# WHAT THE TASK REQUIRES
Leave out the pictures and repeat every record exactly.

# DATASET
○ ○ ○ ○ ○

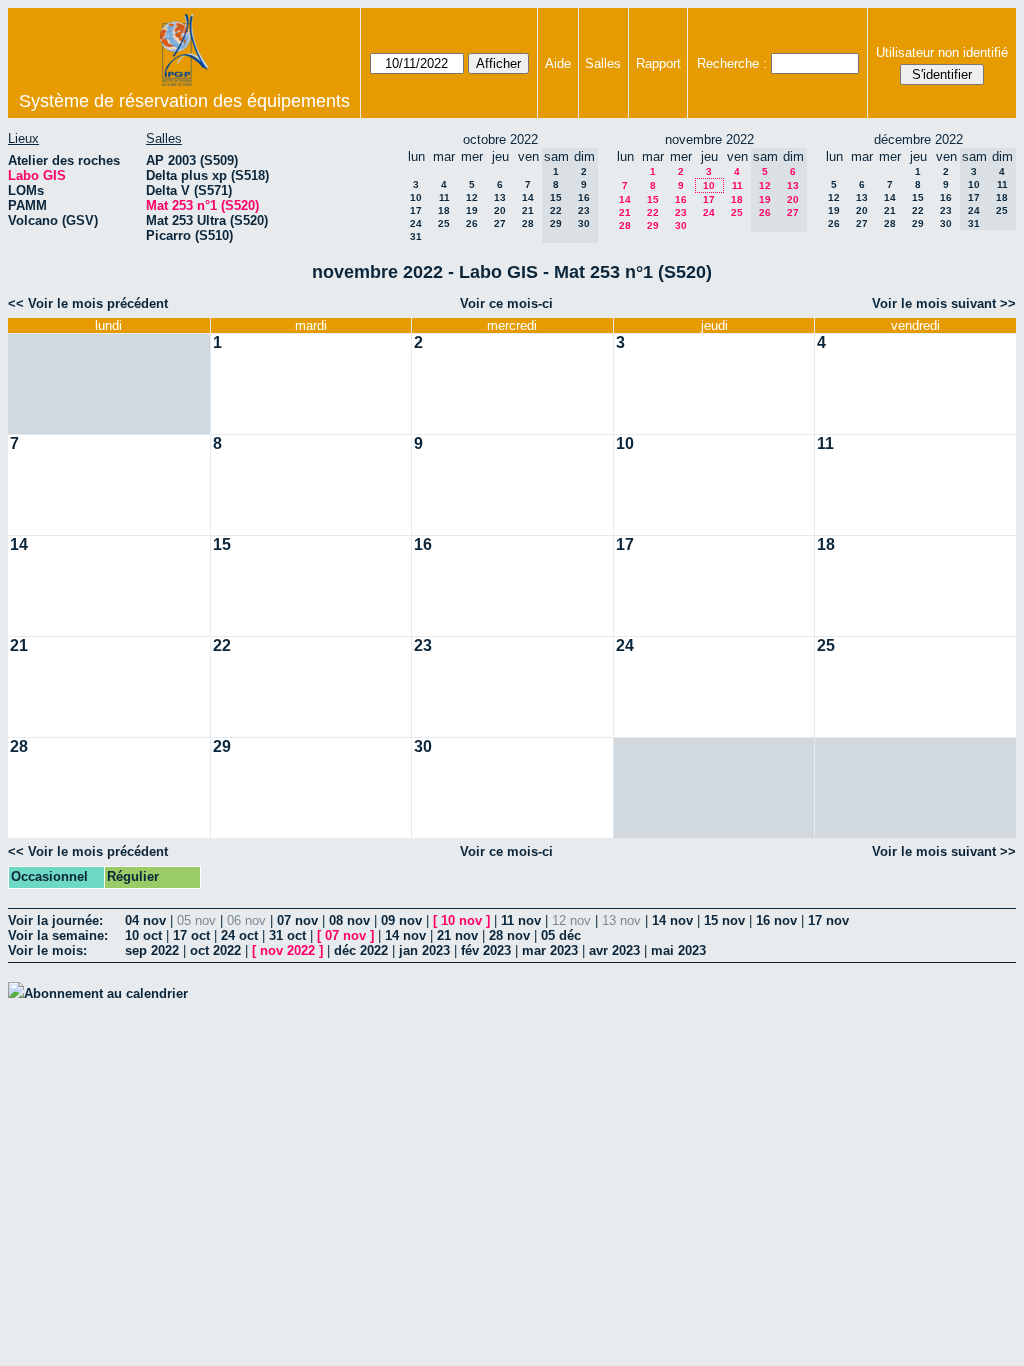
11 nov (521, 920)
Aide (558, 63)
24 (416, 223)
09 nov (401, 920)
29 (653, 225)
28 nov (509, 935)
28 (528, 223)
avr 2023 (614, 950)
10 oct (143, 935)
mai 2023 (678, 950)
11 (444, 197)
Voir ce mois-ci (506, 303)
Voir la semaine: (58, 935)
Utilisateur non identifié (942, 52)
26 (472, 223)
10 (416, 197)
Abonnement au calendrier (106, 993)
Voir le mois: (47, 950)
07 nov (297, 920)
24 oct (239, 935)
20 (500, 210)
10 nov (461, 920)
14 (528, 197)
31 (416, 236)
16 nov (776, 920)
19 (472, 210)
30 (681, 225)
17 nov (828, 920)
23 (681, 212)
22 (653, 212)
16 (681, 199)
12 (472, 197)
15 (653, 199)
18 (444, 210)
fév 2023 (486, 950)
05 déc (561, 935)
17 (416, 210)
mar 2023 (550, 950)
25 (444, 223)
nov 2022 (287, 950)
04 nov (145, 920)
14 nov (672, 920)
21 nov (457, 935)
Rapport (658, 63)
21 (528, 210)
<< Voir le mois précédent (88, 303)
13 (500, 197)
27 (500, 223)
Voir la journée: (55, 920)
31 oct (287, 935)
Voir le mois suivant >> (944, 303)
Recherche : (732, 63)
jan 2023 (424, 950)
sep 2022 (152, 950)
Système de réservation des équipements (184, 101)
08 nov (349, 920)
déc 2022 (361, 950)
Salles (603, 63)
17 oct (191, 935)
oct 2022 (215, 950)
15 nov (724, 920)
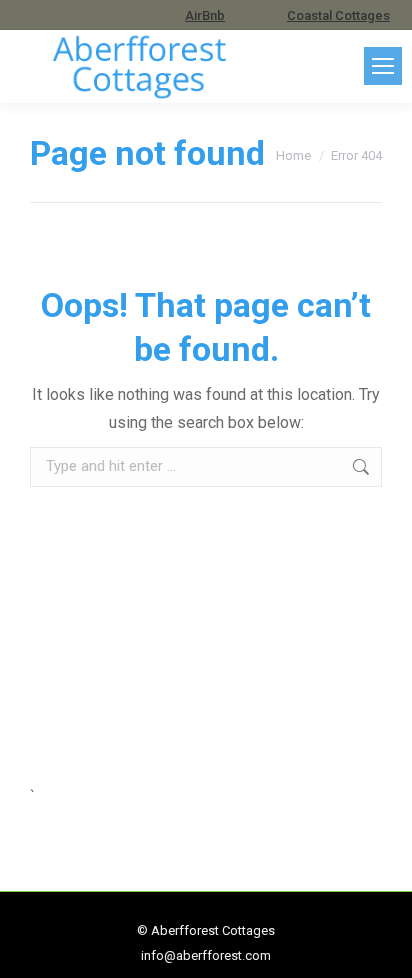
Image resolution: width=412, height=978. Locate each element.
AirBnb (205, 15)
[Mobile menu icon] (383, 66)
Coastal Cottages (338, 15)
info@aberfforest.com (206, 955)
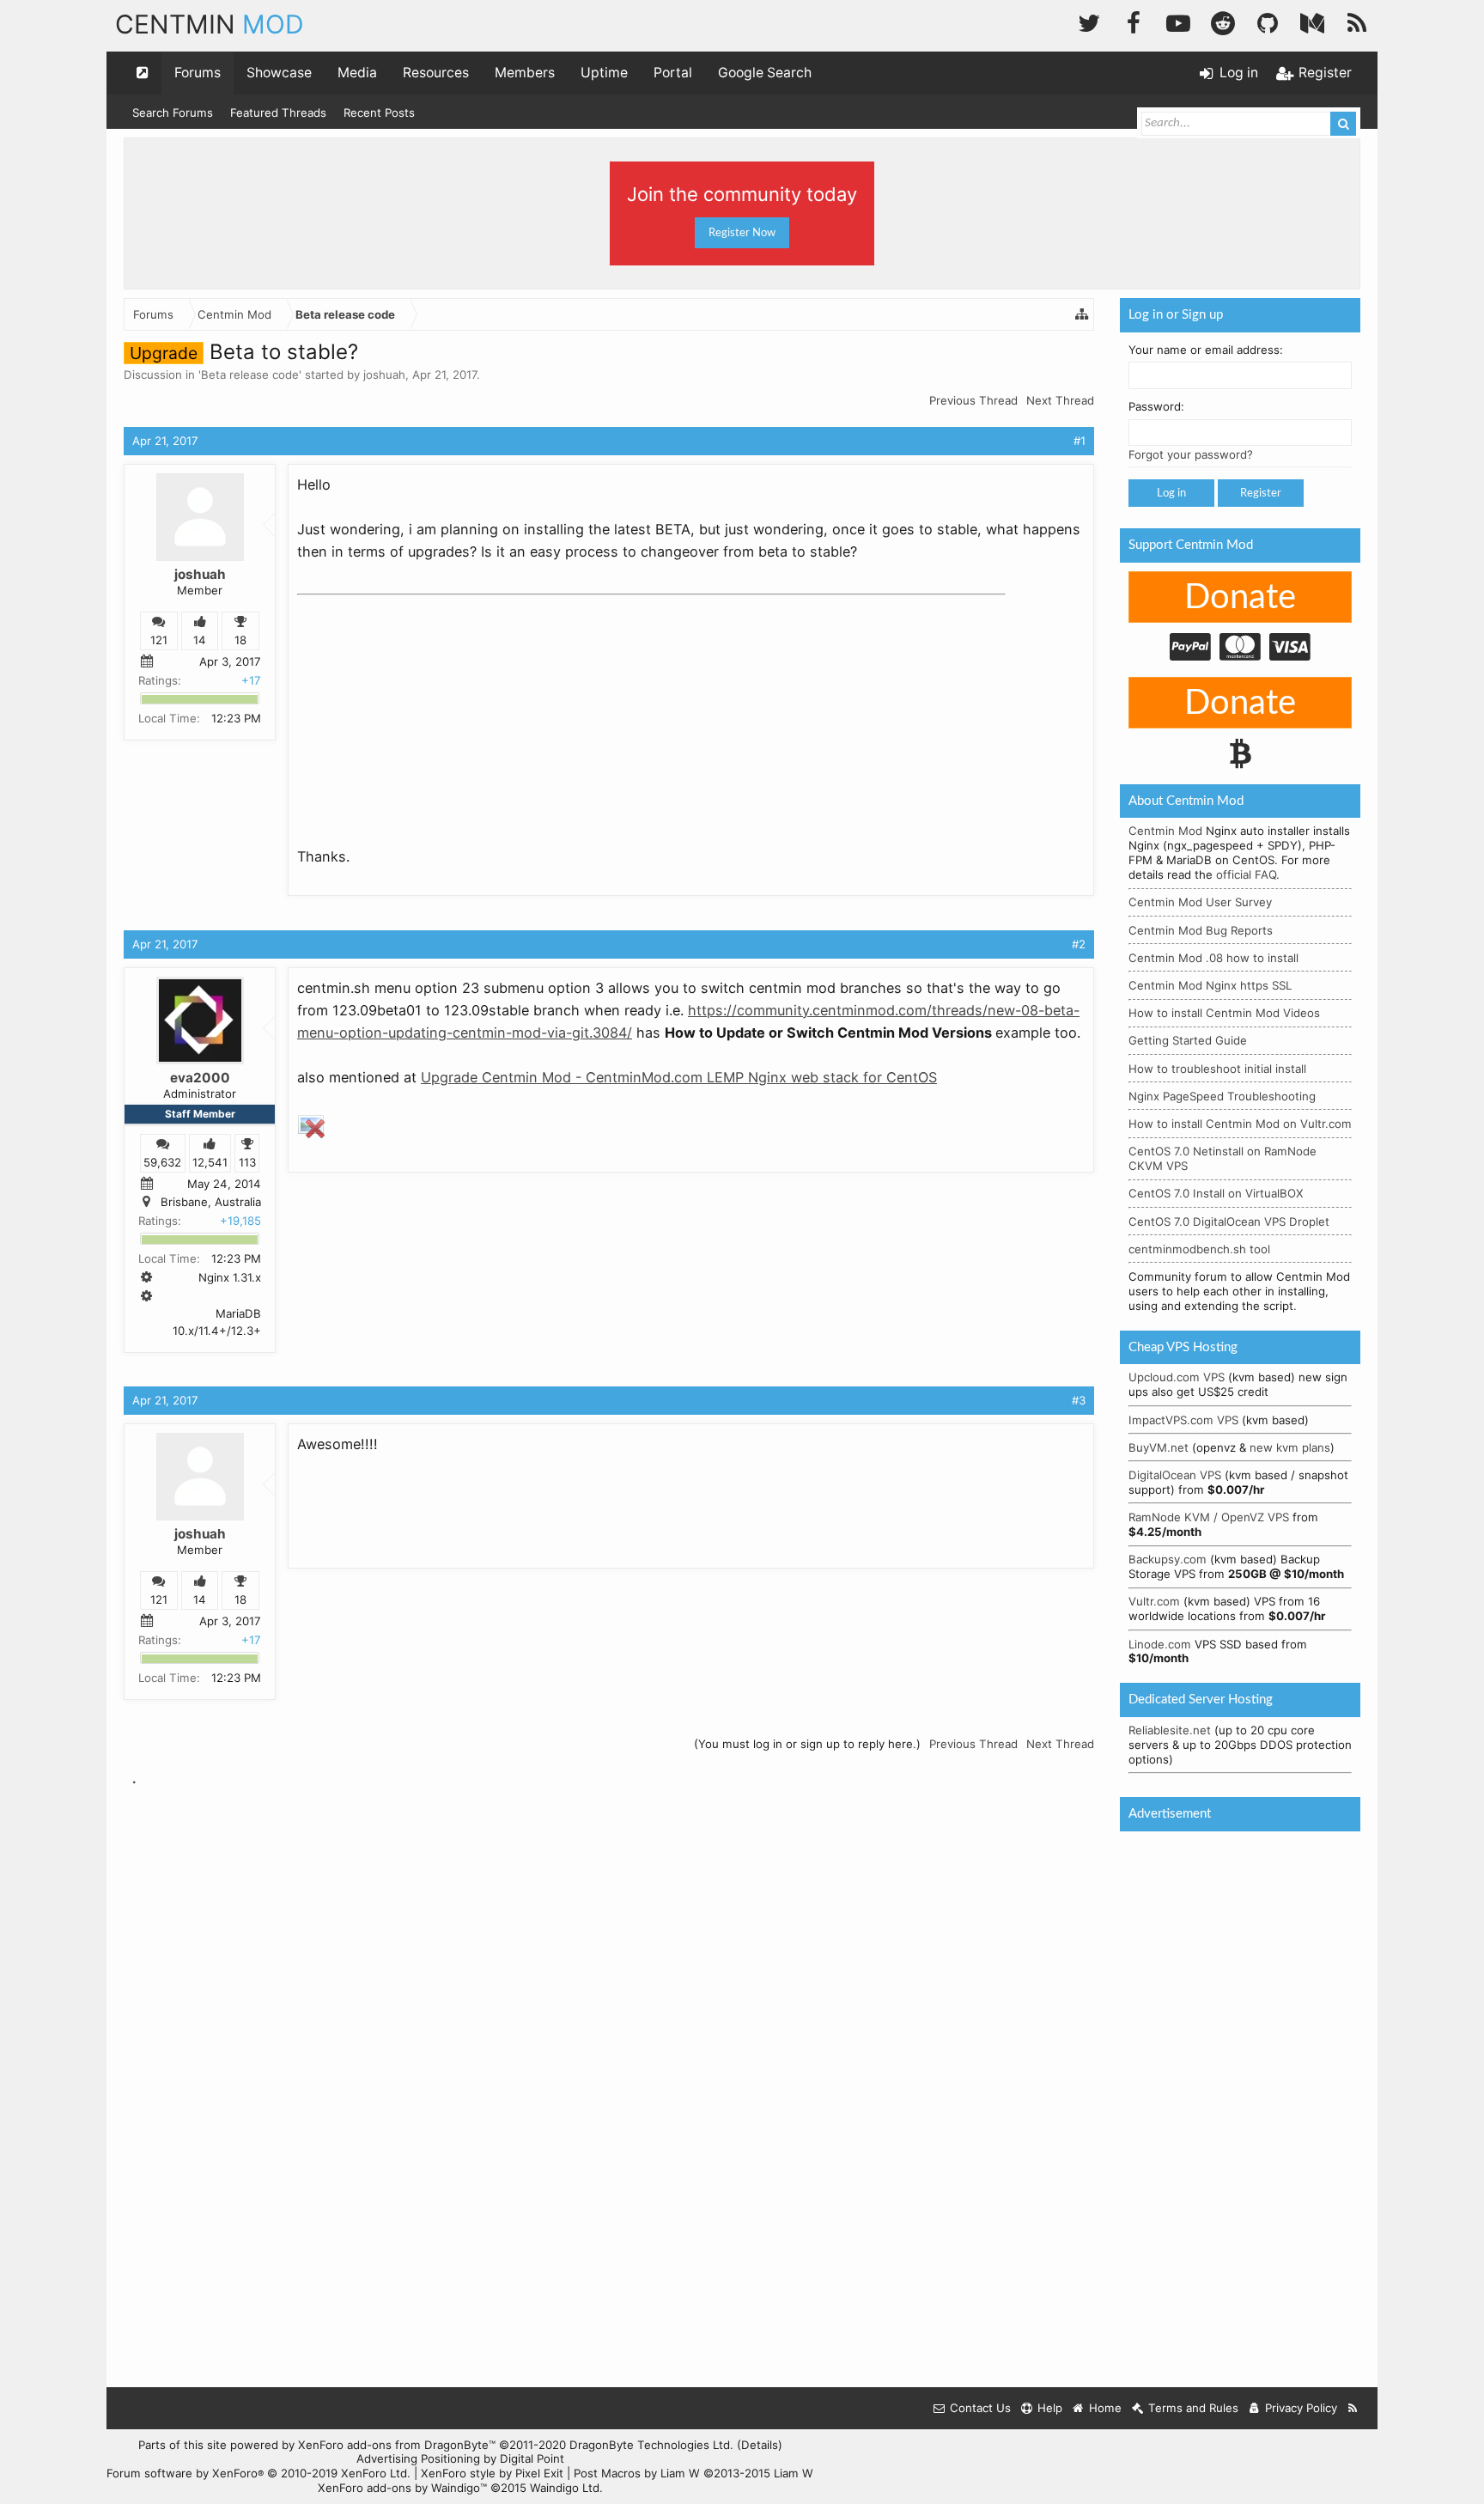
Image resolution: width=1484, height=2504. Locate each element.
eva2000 (200, 1077)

○ ○ ○ ○ ○

# ANSWER BOX
11 nov (521, 920)
Aide (558, 63)
24 (416, 223)
09 nov (401, 920)
29 (653, 225)
28 nov (509, 935)
28 (528, 223)
avr 2023 (614, 950)
10 oct (143, 935)
mai 2023 (678, 950)
11 (444, 197)
Voir ce mois-ci (506, 303)
Voir la semaine: (58, 935)
Utilisateur non identifié (942, 52)
26 (472, 223)
10 (416, 197)
Abonnement au calendrier (106, 993)
Voir le mois: (47, 950)
07 nov (297, 920)
24 oct (239, 935)
20 (500, 210)
10 nov (461, 920)
14 (528, 197)
31 (416, 236)
16 nov (776, 920)
19 (472, 210)
30 (681, 225)
17 nov (828, 920)
23 (681, 212)
22 (653, 212)
16 (681, 199)
12 (472, 197)
15 (653, 199)
18 (444, 210)
fév 2023 (486, 950)
05 déc (561, 935)
17 (416, 210)
mar 2023 (550, 950)
25 (444, 223)
nov 2022 (287, 950)
04 nov (145, 920)
14 nov (672, 920)
21 nov (457, 935)
Rapport (658, 63)
21 (528, 210)
<< Voir le mois précédent (88, 303)
13 (500, 197)
27 (500, 223)
Voir la journée: (55, 920)
31 oct (287, 935)
Voir le mois suivant >> (944, 303)
Recherche : (732, 63)
jan 2023 (424, 950)
sep 2022 (152, 950)
Système de réservation des équipements (184, 101)
08 nov (349, 920)
déc 2022 (361, 950)
Salles (603, 63)
17 oct (191, 935)
oct 2022 (215, 950)
15 nov (724, 920)
Image resolution: width=412, height=978. Locate each element.
AirBnb (205, 15)
[Mobile menu icon] (383, 66)
Coastal Cottages (338, 15)
info@aberfforest.com (206, 955)
Image resolution: width=1484, height=2504. Locate each element.
eva2000 (200, 1077)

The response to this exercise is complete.